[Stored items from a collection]
***

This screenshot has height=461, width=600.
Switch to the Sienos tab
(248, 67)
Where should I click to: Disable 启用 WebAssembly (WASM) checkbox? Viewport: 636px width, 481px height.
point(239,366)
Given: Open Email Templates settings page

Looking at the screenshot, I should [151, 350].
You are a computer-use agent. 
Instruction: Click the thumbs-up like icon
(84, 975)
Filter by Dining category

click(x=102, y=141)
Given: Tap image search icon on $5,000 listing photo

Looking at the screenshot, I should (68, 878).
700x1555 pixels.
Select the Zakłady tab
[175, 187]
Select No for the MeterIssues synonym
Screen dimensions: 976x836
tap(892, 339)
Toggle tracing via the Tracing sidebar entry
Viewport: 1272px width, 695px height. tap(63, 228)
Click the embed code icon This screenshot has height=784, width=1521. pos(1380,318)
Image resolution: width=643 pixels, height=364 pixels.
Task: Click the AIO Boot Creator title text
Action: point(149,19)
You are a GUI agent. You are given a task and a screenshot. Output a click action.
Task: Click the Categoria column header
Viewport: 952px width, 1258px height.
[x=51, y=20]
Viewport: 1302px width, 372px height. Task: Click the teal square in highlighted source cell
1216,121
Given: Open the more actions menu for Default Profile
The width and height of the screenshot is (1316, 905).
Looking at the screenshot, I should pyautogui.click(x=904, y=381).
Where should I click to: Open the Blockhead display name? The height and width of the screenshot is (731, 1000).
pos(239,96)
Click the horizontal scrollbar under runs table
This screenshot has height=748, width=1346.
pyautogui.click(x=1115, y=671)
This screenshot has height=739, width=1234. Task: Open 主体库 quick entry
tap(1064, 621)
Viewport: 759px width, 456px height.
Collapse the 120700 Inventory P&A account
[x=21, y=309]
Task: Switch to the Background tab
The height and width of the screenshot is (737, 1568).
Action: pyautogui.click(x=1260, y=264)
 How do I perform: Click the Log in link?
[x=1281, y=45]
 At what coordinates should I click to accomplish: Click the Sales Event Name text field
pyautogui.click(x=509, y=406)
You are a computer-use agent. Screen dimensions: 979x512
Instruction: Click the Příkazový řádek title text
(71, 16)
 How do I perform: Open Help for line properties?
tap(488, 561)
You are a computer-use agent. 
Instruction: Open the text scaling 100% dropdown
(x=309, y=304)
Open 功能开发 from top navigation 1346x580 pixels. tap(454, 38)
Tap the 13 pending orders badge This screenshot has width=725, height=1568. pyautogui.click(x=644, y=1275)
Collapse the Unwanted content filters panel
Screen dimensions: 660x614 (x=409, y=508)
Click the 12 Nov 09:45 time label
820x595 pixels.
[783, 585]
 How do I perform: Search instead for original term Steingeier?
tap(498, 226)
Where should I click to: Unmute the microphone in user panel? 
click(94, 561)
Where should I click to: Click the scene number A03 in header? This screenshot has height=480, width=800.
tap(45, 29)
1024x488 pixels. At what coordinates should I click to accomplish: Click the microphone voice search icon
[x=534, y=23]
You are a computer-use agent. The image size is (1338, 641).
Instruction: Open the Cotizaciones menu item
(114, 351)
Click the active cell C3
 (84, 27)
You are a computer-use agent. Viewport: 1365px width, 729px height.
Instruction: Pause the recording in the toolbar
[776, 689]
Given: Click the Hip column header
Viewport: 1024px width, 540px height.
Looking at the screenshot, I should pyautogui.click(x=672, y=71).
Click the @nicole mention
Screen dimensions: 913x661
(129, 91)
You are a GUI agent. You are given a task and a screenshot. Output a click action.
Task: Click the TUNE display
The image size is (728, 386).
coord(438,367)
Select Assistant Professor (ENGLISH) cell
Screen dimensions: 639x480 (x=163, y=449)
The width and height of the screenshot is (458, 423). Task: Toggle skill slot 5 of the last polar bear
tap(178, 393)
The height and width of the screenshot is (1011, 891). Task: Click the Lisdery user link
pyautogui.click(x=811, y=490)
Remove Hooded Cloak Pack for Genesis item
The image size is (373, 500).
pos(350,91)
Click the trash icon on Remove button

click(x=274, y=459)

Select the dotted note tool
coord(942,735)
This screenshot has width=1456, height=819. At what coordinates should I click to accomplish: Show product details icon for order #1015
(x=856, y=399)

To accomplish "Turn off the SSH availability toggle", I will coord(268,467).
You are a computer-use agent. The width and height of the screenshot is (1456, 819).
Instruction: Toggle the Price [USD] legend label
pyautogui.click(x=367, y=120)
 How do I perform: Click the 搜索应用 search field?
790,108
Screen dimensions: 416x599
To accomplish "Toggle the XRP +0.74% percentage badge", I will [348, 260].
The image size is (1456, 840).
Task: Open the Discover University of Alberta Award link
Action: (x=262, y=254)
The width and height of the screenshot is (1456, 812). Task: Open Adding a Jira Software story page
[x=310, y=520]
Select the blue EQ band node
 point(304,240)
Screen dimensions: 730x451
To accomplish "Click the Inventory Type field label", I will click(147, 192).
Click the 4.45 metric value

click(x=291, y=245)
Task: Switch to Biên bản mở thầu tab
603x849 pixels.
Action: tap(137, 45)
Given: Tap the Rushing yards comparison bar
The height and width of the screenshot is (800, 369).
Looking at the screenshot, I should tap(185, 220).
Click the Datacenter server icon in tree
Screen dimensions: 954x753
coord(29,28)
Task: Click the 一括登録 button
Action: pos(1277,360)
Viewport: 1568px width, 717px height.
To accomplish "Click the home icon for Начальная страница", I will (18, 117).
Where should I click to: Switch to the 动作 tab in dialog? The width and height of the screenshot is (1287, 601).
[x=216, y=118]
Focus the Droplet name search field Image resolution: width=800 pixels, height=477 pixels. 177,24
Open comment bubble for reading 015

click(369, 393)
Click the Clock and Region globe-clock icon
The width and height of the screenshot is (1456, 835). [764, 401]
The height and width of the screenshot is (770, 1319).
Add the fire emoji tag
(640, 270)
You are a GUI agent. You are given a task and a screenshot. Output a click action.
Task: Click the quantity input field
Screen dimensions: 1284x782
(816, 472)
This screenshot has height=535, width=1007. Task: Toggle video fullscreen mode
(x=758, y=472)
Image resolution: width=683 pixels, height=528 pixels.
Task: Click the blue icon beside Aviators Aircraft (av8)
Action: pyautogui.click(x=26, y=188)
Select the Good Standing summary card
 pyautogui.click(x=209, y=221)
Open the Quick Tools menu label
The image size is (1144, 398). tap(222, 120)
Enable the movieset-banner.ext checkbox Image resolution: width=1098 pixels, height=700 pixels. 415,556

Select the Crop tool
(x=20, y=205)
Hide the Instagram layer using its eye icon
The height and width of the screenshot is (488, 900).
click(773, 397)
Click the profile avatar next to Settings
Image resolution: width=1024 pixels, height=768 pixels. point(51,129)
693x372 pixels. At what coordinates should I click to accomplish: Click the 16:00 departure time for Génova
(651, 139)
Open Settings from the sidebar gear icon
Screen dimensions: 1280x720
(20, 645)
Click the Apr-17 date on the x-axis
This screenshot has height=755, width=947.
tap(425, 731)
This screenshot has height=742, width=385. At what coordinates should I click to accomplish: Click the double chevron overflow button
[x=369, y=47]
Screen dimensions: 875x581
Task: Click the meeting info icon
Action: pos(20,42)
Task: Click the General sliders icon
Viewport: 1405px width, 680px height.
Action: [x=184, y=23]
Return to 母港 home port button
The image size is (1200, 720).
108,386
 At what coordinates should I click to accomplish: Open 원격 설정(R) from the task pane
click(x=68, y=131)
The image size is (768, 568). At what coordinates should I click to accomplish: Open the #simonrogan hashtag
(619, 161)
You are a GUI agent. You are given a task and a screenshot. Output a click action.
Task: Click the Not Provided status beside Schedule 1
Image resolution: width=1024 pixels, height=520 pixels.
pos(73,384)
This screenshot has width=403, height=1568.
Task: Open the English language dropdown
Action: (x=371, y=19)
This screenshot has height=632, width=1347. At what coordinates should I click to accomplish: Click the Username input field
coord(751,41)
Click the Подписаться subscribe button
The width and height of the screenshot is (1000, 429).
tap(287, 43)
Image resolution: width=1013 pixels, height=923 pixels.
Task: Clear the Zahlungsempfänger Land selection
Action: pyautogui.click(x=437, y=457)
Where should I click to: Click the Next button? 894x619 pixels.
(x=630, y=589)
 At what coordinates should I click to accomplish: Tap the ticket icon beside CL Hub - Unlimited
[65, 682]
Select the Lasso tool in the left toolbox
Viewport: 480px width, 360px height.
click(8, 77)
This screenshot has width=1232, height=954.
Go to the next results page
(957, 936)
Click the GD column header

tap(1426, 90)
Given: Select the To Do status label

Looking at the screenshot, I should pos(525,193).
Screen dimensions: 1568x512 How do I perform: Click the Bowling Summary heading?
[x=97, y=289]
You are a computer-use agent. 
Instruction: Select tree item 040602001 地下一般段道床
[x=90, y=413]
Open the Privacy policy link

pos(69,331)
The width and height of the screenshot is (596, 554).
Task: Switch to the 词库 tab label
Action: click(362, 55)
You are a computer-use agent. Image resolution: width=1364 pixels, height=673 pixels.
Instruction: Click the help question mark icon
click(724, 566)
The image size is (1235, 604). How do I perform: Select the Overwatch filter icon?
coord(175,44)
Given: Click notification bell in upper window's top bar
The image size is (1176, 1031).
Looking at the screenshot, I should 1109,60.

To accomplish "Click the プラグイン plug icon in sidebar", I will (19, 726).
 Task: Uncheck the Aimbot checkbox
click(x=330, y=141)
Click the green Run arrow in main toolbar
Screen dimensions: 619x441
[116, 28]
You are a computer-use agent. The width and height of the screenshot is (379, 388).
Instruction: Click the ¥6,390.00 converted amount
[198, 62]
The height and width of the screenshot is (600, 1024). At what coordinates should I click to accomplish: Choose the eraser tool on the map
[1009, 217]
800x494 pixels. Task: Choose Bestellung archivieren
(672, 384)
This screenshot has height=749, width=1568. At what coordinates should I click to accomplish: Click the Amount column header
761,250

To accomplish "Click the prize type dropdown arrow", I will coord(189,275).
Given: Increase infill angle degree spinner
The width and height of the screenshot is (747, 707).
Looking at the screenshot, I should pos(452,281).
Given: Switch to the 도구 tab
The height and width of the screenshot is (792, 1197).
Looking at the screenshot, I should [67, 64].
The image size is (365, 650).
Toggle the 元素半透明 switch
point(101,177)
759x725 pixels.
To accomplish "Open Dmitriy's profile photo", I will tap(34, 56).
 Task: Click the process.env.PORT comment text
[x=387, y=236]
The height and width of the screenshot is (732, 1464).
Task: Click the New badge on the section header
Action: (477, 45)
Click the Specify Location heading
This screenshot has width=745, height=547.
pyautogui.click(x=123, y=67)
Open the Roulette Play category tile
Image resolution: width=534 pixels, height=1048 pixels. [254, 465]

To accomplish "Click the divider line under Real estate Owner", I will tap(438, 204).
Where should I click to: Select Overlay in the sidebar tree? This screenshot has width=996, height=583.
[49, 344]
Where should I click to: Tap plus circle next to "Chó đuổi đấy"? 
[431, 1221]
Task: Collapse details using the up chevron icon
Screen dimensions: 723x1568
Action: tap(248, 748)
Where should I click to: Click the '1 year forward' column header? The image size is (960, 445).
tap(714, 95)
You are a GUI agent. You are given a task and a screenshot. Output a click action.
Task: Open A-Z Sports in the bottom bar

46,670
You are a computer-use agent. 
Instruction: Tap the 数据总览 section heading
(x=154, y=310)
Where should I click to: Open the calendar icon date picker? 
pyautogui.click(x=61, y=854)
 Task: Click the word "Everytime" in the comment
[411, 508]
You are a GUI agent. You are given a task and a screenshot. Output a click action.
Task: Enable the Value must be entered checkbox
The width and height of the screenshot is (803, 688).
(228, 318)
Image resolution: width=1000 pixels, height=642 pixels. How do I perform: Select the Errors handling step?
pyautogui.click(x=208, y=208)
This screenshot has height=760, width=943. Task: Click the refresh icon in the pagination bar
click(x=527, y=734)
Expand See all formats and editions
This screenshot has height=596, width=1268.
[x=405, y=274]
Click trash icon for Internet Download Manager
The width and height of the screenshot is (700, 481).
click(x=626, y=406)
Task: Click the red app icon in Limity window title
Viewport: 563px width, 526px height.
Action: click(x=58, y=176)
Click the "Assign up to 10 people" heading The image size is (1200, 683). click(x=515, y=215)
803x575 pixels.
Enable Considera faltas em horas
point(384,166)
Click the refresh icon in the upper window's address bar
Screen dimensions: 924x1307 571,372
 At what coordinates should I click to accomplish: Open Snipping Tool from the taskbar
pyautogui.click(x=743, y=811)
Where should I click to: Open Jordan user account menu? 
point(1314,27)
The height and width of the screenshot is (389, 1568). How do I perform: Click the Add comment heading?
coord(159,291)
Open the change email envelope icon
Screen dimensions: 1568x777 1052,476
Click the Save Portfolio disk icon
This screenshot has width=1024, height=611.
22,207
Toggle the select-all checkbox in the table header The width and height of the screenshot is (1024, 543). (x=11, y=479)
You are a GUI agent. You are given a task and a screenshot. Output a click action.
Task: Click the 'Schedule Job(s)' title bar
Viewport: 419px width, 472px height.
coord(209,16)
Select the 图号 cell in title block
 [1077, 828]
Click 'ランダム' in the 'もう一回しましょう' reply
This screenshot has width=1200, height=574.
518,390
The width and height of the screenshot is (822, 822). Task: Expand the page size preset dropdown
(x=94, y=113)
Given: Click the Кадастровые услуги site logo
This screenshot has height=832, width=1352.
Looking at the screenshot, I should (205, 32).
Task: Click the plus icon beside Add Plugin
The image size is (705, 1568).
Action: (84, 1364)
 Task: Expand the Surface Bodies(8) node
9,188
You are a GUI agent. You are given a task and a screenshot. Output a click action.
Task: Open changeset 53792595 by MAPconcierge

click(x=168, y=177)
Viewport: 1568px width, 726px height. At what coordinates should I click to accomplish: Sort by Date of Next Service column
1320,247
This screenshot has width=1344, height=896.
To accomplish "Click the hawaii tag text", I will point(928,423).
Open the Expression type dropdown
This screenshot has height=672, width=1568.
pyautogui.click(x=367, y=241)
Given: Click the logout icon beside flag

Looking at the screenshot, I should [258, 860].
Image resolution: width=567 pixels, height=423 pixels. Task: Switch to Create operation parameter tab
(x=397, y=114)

***

EXERCISE REQUIREMENTS:
Copy each line containing the word "table" from the data.

REPLY TO THE EXERCISE:
Click the horizontal scrollbar under runs table
Toggle the select-all checkbox in the table header The width and height of the screenshot is (1024, 543). (x=11, y=479)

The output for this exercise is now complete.